Возразят, что здесь ничего нового и нет никакого развития: что это
примитивный возврат от крикливо-воспитательных Каналов к откровенным
Соловкам. Ба! А может — это гегельская триада: Соловки-Беломор-Колыма?
Тезис-антитезис-синтез? Отрицание отрицания, но обогащенное?
Например вот кареты смерти как будто не было на Соловках? Это — по
воспоминаниям Карпунича на ключе Марисном (66-й км Среднеканской трассы).
Целую декаду терпел начальник невыполнение нормы. Лишь на десятый день
связали в изолятор на штрафной паЈк, и еще выводили на работу.

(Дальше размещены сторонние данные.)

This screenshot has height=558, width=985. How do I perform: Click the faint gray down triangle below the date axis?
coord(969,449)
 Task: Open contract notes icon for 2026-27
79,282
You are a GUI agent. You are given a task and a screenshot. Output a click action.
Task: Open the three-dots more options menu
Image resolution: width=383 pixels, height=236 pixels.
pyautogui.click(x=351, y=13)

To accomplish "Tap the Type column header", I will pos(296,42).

Но кто и при
этом не выполнял нормы — для тех была карета — поставленный на тракторные
сани сруб 5х3х1,8 метра из сырых брусьев, скрепленных строительными скобами.

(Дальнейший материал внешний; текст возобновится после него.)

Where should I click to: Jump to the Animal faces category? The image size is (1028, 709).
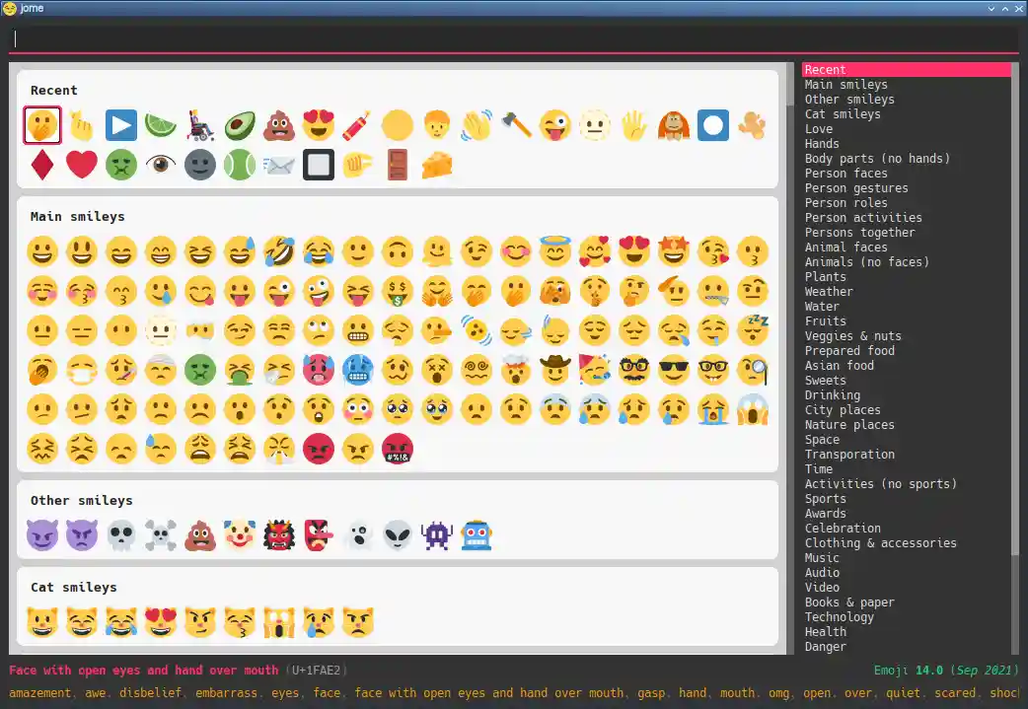tap(845, 248)
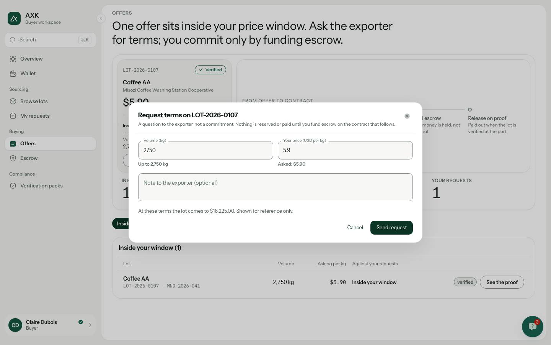Expand the Claire Dubois profile chevron
Viewport: 551px width, 345px height.
90,325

Небольшая дверь, окон нет и внутри ничего, никаких нар. Вечером самых
провинившихся, отупевших и уже безразличных, выводили из штрафного
изолятора, набивали в карету, запирали огромным замком и отвозили трактором
на 3-4 км от лагеря, в распадок. Некоторые изнутри кричали, но трактор
отцеплялся и на сутки уходил. Через сутки отпирался замок, и трупы
выбрасывали. Вьюги их заметут.
На Мылге (подОЛПе Эльгена) при начальнике Гаврике для невыполняющих
нормы женщин эти наказания были мягче: просто неотапливаемая палатка зимой
(но можно выбежать и бегать вокруг), а на сенокосе при комарах —
незащищенный прутяной шалаш (воспоминания Слиозберг).
Ожесточение колымского режима внешне было ознаменовано тем, что
начальником УСВитлага (Управления Северо-Восточных лагерей) был назначен
Гаранин, а начальником Дальстроя вместо комдива латышских стрелков Э.

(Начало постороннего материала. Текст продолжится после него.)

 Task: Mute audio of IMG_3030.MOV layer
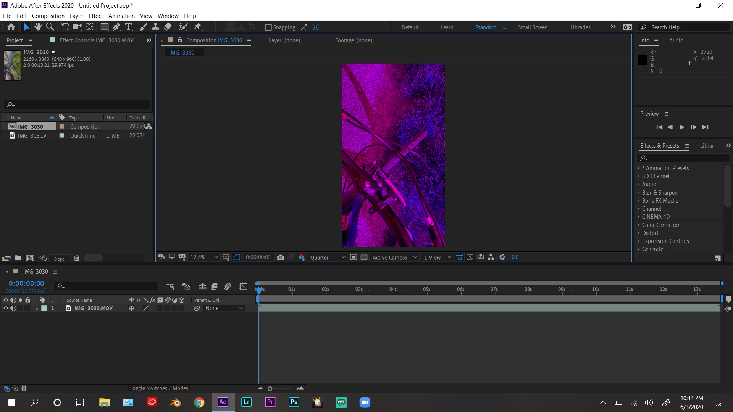pyautogui.click(x=13, y=308)
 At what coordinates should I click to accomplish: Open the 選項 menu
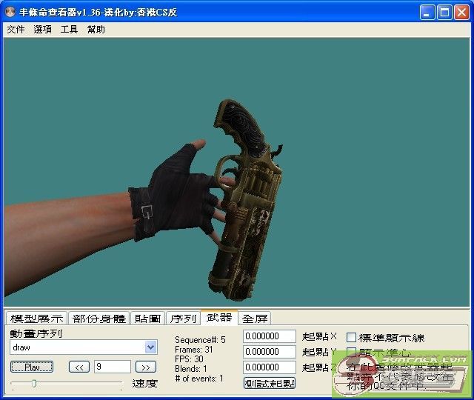coord(42,30)
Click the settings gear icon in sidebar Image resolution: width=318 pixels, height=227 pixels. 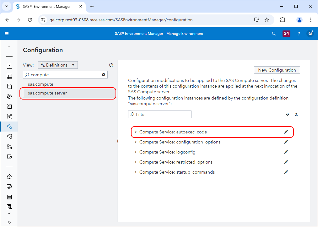9,177
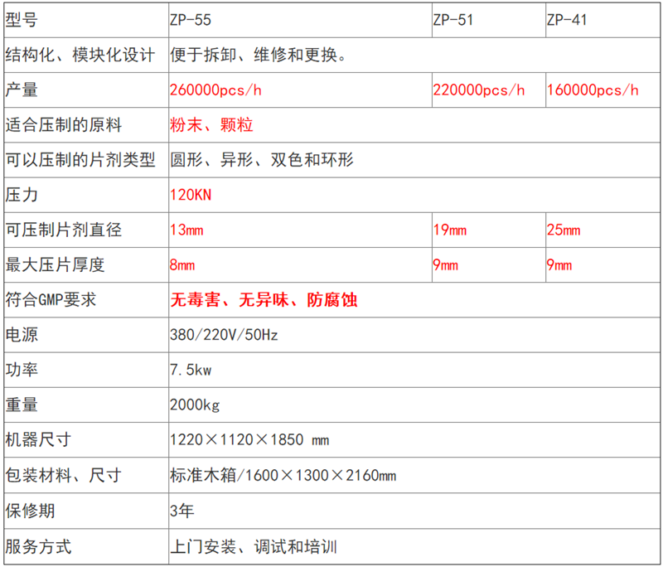Viewport: 663px width, 567px height.
Task: Click the ZP-51 model column header
Action: click(x=453, y=19)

Берзина — Павлов. (Кстати, совсем ненужная чехарда из-за сталинской
подозрительности. Отчего не мог бы послужить новым требованиям и старый
чекист Берзин со товарищи? Неужели бы дрогнул?)
Тут отменили (для Пятьдесят Восьмой) последние выходные, летний рабочий
день довели до 14 часов, морозы в 45 и 50 градусов признали годными для
работы, и «актировать» день разрешили только с 55 градусов. (По произволу
отдельных начальников выводили и при 60 градусах). На прииске Горном (опять
плагиат с Соловков) отказчиков привязывали веревками к саням и так волокли в
забой. Еще приняли на Колыме, что конвой не просто сторожит заключЈнных, но
отвечает за выполнение ими плана, и должен не дремать, а вечно их подгонять.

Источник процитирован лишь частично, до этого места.